“I made a difference for that one”


An old man had a habit of taking early morning walks along the beach. One day, after a strong storm, he saw a young lady in the distance by the shoreline moving like a dancer. As he came closer he saw that the young woman was not dancing, but was reaching down into the sand, picking up starfish one at a time and gently returning them to the ocean.


The old man looked down the beach and ruefully shook his head. The beach was littered with starfish, as far as the eye could see, that had been washed onto shore by the storm. Even if this young lady worked all day she would not make a dent in the overall number. The starfish were the unfortunate casualties of the storm’s ferocity.


He approached the young woman, who was so focused on her work that he startled her with his question.


“Young lady,” he said. “Why are you throwing starfish into the ocean? The sun is coming up, the tide is going out, and there are miles and miles of beach with starfish all along it. These starfish are going to die, and there is no way you can make a difference.”

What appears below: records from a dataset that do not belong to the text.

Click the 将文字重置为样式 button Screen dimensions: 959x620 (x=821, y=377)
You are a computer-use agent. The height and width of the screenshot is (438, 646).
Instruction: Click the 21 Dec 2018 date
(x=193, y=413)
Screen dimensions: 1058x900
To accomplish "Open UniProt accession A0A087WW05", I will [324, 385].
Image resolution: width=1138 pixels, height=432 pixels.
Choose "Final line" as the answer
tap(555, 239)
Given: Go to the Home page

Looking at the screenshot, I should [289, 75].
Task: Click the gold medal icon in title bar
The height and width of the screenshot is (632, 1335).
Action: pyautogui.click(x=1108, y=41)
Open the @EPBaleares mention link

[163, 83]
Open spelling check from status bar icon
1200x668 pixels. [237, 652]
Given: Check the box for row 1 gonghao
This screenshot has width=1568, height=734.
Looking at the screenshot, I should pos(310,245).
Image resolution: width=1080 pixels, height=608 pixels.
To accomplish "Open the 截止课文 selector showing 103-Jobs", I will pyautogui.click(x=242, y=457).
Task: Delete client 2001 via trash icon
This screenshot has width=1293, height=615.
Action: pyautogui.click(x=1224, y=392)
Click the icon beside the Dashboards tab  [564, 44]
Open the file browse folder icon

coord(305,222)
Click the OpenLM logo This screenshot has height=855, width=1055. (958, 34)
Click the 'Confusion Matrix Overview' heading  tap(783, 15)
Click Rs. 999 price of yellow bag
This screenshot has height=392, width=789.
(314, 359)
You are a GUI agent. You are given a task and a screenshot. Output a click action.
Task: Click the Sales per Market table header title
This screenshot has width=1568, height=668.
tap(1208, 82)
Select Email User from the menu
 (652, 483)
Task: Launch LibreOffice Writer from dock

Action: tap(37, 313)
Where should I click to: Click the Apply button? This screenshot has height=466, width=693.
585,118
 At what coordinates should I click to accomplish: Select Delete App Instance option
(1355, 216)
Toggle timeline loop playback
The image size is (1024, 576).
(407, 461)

The young woman stopped for a minute, starfish in hand. She looked at the starfish she had just picked up and held it up for the old man to see. They both took a moment to observe the creature’s beautiful detail, taking in the intricate design along its five appendages. The woman instinctively ran the pad of her index finger gently along the surface of the starfish, and the old man was fascinated by its slow, apprehensive recoil.


The woman then turned and gently tossed the creature into the ocean, past the breaking waves. She then turned to the old man with a polite smile and responded simply.


“I made a difference for that one.”



This is an old story, told and retold in many forms across many platforms. It is a powerful, if anecdotal, reminder of a simple truth. Small acts matter. Oftentimes the sheer scale of need and challenge in our world can be an overwhelming impediment that hinders people from lending a hand. With so much need, suffering, and hopelessness prevalent in our world, what difference can I really make?


This comprehensive, overwhelming sense of need can lead to paralysis. We don’t know where to start, and we feel fairly confident that even if we did, our impact would be negligible. This is a common fallacy, but at first blush seems logical. We are financially savvy people and want our hard-earned dollars to be utilized to the utmost degree. Rationalizing how $5, $10, or $25 can impact the need in our world can be an exercise in futility.


Shaking loose from this line of thinking is not challenging, all it requires is a shift in perspective. Instead of looking at need, poverty, homelessness, spiritual thirst, etc. as a global issue from 10,000 feet, simply zoom in. Look at these issues from a deeply personal, one-on-one standpoint.


The child in Haiti who has never known the simple joy of a full belly, who lives day-to-day unsure of where her next meal is coming from, you can help her. When we personalize the need, when we can attribute names and faces to raw statistics, we can better understand the significance a small gift can make in the life of someone in need.


Giving Tuesday is a tremendous moment to pause, and make a conscious decision to lend a hand in a small way. While we may not solve world hunger, and while our contribution may not unilaterally alter the way of life for an entire people group, we absolutely can impact the life of one person in need. As we look across the vast landscape of need in our world, as thick as washed-up starfish along miles of shoreline, we recognize we cannot possibly fix it all.



But we can help one.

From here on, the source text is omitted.